TEXT SECTION:
┌──
SEPTEMBER 30: 3:30 PM: node028 will be unavailable until further notice due to a problem with its Myrinet interface.
The node has been marked as down from the point of view of PBS, so this unavailability should be transparent to users.
SEPTEMBER 17: 2:15 PM: ssh has been updated on the cluster due to a security issue, and as a result all ssh connections have just been terminated. Management apologizes for the inconvenience this has caused. Also note that the host key of vnfe4 has changed, so you will have to remove old entries from your ~/.ssh/known_hosts files in order to get rid of the diagnostic messages warning of the change in the host key.
AUGUST 19: 3:30 PM: PBS users will be interested in the qsort command, provided by Mark Thachuk and Roman Baranowski. qsort turns the full output from qstat into a much more human-consumable form.
AUGUST 19: 2:30 PM: PBS has been reconfigured so that users can submit more than two jobs at a time.
└──
DIRECTIONS:
a: According to the cluster announcements, why should the outage of node028 go unnoticed by users? Answer in one to three sentences.
b: Transcribe the part of the cluster announcements starting at "SEPTEMBER 17: 2:15" and ending at "the host key.".
c: Write the next part of the cluster announcements, picking up after the last notice shown.
The rows that follow have no connection to the cluster announcements.

MATERIAL SHOWN:
┌──
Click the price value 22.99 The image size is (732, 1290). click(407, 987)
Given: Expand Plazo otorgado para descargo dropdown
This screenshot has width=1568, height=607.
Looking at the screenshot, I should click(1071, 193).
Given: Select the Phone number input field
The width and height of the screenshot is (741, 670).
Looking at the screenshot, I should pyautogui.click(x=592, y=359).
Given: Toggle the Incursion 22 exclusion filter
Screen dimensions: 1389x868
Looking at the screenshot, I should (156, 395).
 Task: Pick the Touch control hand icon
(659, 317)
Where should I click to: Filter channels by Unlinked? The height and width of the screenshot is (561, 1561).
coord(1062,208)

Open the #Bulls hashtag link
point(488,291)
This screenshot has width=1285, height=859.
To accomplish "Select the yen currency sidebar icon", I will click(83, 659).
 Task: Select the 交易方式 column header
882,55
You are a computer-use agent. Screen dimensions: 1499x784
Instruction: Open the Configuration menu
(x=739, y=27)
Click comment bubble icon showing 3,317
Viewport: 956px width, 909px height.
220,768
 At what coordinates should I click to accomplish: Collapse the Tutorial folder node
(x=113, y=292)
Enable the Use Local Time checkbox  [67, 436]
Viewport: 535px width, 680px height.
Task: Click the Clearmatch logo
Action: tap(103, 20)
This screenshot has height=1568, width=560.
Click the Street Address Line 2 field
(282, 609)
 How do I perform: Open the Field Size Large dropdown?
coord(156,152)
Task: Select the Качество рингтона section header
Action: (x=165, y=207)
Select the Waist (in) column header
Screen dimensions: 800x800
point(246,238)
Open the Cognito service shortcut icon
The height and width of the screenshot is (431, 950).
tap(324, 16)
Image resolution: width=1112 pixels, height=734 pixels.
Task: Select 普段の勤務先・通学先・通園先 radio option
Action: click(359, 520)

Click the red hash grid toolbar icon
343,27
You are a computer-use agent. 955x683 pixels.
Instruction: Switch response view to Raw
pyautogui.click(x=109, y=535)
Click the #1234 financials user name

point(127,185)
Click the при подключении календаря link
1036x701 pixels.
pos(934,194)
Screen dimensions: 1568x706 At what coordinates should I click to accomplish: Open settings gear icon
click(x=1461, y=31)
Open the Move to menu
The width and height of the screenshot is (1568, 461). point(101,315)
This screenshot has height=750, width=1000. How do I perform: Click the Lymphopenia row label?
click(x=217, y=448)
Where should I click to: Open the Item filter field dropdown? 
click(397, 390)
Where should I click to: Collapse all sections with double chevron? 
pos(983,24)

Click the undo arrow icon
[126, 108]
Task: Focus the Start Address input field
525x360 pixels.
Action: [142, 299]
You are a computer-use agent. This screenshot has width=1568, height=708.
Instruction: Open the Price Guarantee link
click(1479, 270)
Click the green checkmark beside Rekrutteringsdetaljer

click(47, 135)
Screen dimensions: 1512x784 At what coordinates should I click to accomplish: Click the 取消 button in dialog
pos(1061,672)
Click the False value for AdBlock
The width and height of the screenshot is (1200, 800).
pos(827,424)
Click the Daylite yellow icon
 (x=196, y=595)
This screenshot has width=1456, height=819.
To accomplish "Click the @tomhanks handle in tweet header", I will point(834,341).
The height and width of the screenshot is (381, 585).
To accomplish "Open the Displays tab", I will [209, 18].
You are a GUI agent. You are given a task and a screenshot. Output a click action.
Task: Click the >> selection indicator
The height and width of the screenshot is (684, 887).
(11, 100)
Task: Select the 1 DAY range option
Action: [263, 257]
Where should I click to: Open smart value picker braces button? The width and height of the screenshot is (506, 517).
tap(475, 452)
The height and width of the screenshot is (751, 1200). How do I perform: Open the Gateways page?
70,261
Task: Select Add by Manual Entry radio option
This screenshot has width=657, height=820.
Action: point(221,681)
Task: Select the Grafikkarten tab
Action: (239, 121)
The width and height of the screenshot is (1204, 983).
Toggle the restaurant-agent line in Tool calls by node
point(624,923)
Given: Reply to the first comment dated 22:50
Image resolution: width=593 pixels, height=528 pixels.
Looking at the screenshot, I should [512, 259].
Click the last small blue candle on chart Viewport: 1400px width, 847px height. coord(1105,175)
└──
SOLVED TASKS:
a: Node028 has been marked as down from the point of view of PBS. Because of that, its unavailability should be transparent to users.

b:
SEPTEMBER 17: 2:15 PM: ssh has been updated on the cluster due to a security issue, and as a result all ssh connections have just been terminated. Management apologizes for the inconvenience this has caused. Also note that the host key of vnfe4 has changed, so you will have to remove old entries from your ~/.ssh/known_hosts files in order to get rid of the diagnostic messages warning of the change in the host key.

c:
Any users who have launched jobs INTERACTIVELY on the Myrinet nodes should KILL those jobs ASAP and resubmit via the batch queue.

Please report any further problems to Matt, and many thanks to Mark Thachuk for bringing the problem immediately to our attention.
AUGUST 19: 2:30 PM: Mark Thachuk has reported an interesting bug in some Perl scripts that are used during an mpirun invocation. The crux of the matter is that YOU CANNOT SUBMIT A JOB USING mpirun FROM A DIRECTORY WHOSE FULL PATH NAME CONTAINS AN '=' (EQUAL SIGN).
AUGUST 12: 12 NOON: Matt will be on vacation August 13 - August 20 inclusive. During this time, please report any problems to Kevin Lai.